Я судорожно купила себе белую блузку: надеялась, что ли, приступить к разводу в «полутрауре»? С тех пор, день за днем, я отстаиваю этот проблеск света — день за днем, месяц за месяцем, чтобы он не погас в моем сердце, — чтобы его отблеск лежал на моем теле. Но чернота побеждает.
Я ношу траур по своему мужу, а раз мертвец этот жив, то в зону траура попадают его семья и друзья.
Потеряй я мужа «в его плоти и крови», семья сплотилась бы вокруг меня, окружила теплом, кольцом своих рук. Предай я его земле, в гробу и с реквиемом, мужнины друзья поддержали бы меня, окружили теплом своих объятий… Но поскольку он жив и совершенно счастлив, то надвое разрезали меня.
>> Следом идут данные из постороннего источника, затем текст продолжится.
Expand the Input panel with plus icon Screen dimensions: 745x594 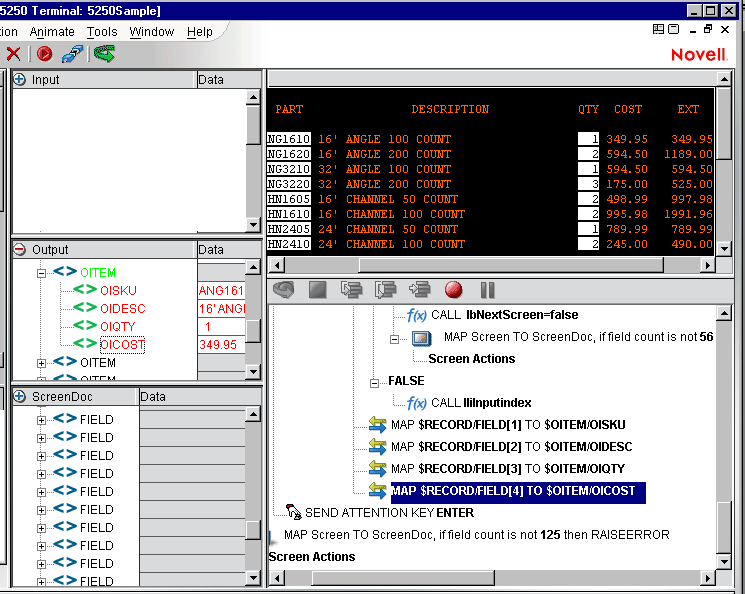pos(20,79)
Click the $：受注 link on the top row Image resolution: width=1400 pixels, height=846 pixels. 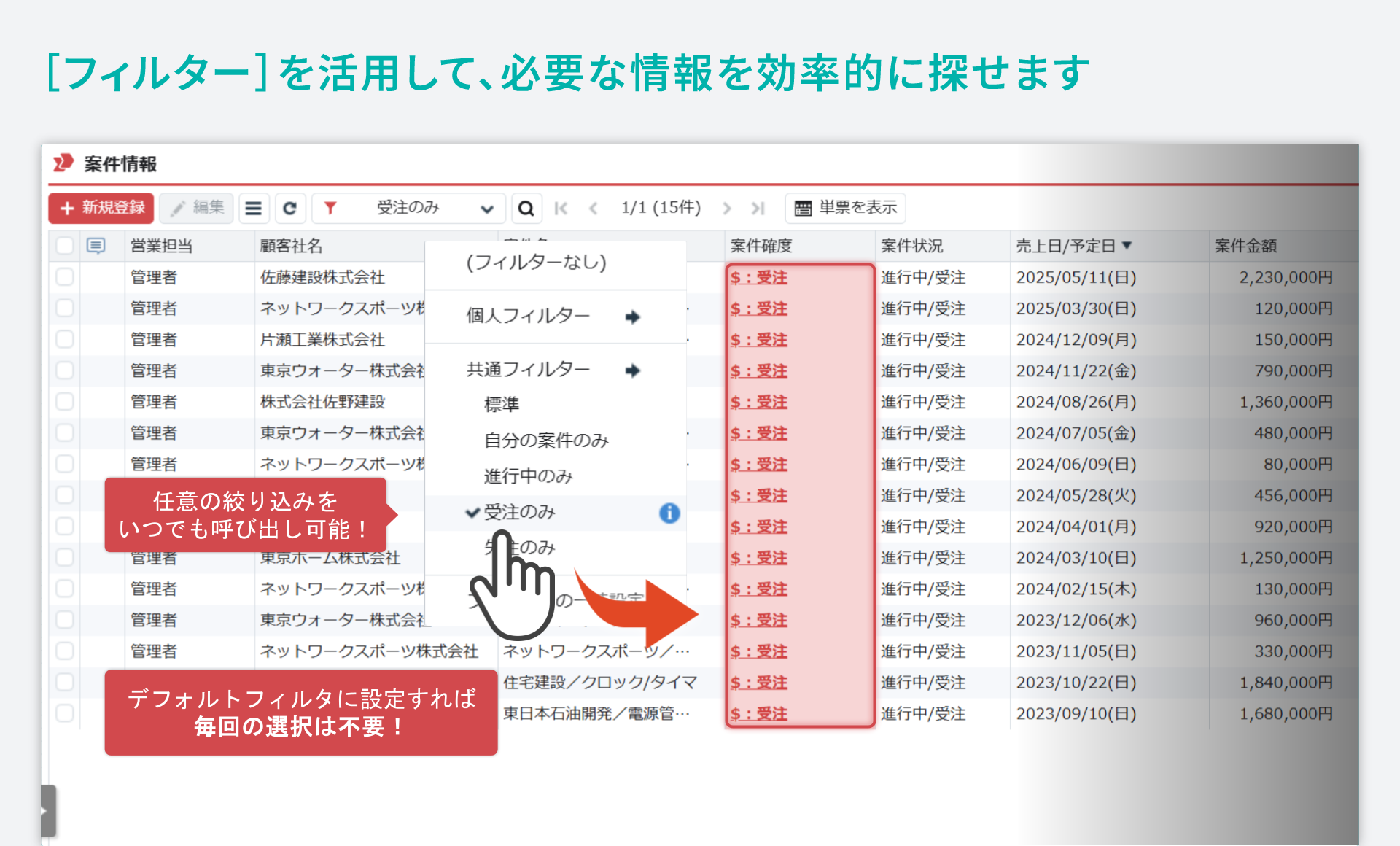pyautogui.click(x=758, y=277)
Сначала я лишилась его детства: школьных товарищей, семейного врача, летнего дома, всей той памяти, что он принес с собой, беря меня в жены, куда-то делись его деревянные лошадки и дедушкины стулья, матушкины кулинарные рецепты и особенные выражения, которые он перенял от своих предков («ручки-крючки», «наждачные слова», «что в списке?»). Не стало особенных выражений, не стало лошадки, стульев, рецептов, которые делали меня соучастницей тех немногих лет, что он провел без меня, все куда-то делось.
Сегодня меня лишает прав это прошлое, разводит с ним его клан: его родители, братья, сестры, кузены встречаются с «новой» — что может быть естественнее? Она — на всех церемониях, на всех праздниках, у могил предков тоже она… А те, кто в них лежат, те, кого я знала, любила, хоронила, все четверо дедушек и бабушек, два брата, его старшая сестра и призраки предков: провансальцы, ирландцы, которые обрели для меня плоть и кровь, потому что я слушала, как о них рассказывали — бунтарь Родерик, Бриан и Магали, Морен и Винсент, немая Жюли — неужели они тоже в глубине своих могил считают, что «новая» очаровательна? Кем еще я была для этого семейства, только «женой моего мужа»? В деревнях говорят «наша». Мой муж сделал меня «ничьей», я должна отучить себя быть «их».